(DATA SUPPLIED begins)

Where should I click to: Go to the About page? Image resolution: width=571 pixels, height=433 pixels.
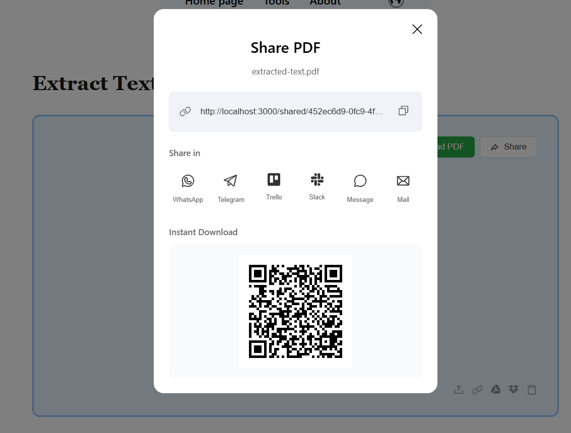pyautogui.click(x=325, y=3)

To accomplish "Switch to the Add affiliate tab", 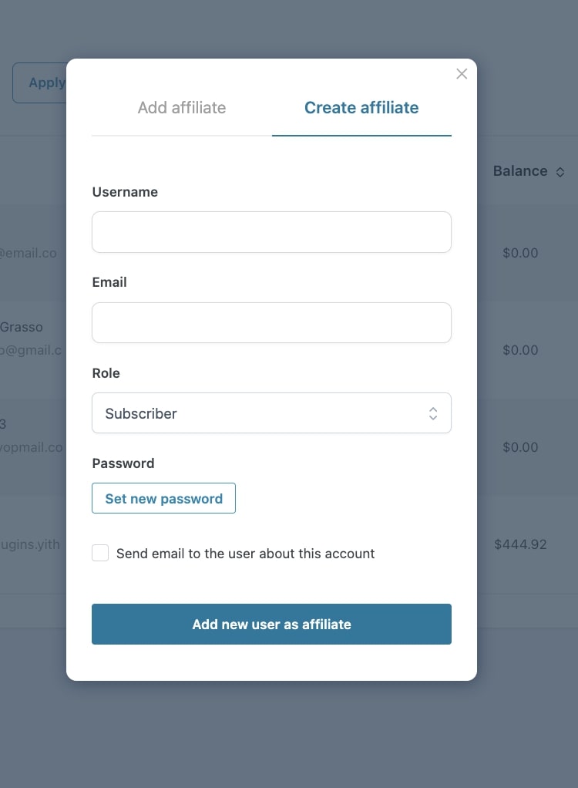I will click(182, 107).
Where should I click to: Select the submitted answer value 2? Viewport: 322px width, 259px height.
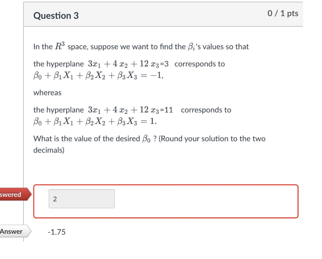(x=55, y=199)
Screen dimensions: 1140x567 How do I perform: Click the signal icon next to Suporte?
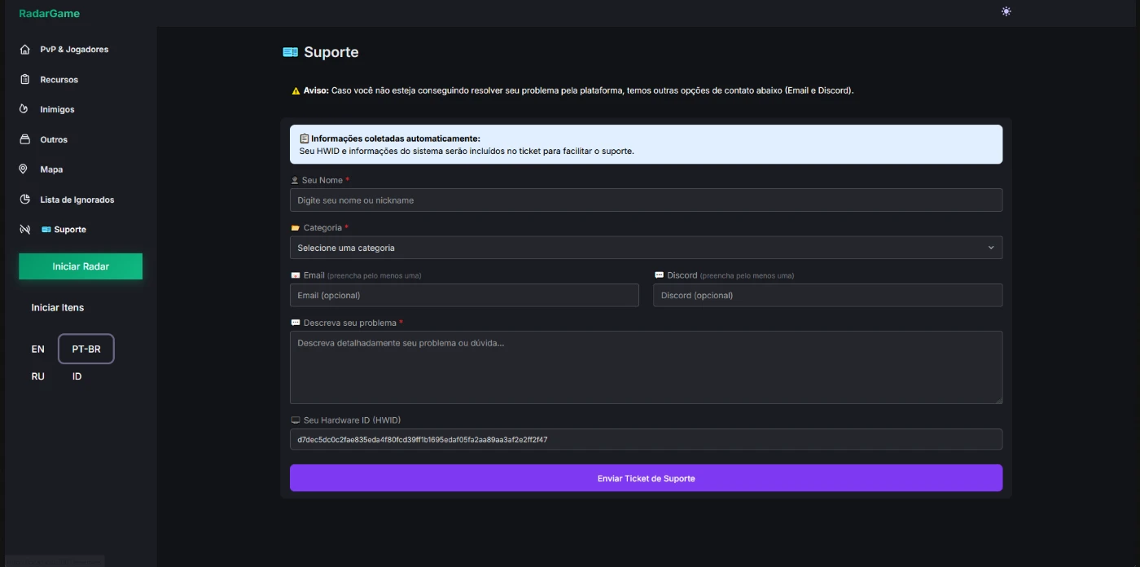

(DATA SUPPLIED ends)

◆ ASSIGNMENT
Skip the pictures and retype exactly the lines from the one that contains "Where should I click to: Select" to the last line of the records.

◆ SOLUTION FOR THIS EXERCISE
Where should I click to: Select the submitted answer value 2? Viewport: 322px width, 259px height.
(x=55, y=199)
Screen dimensions: 1140x567 How do I perform: Click the signal icon next to Suporte?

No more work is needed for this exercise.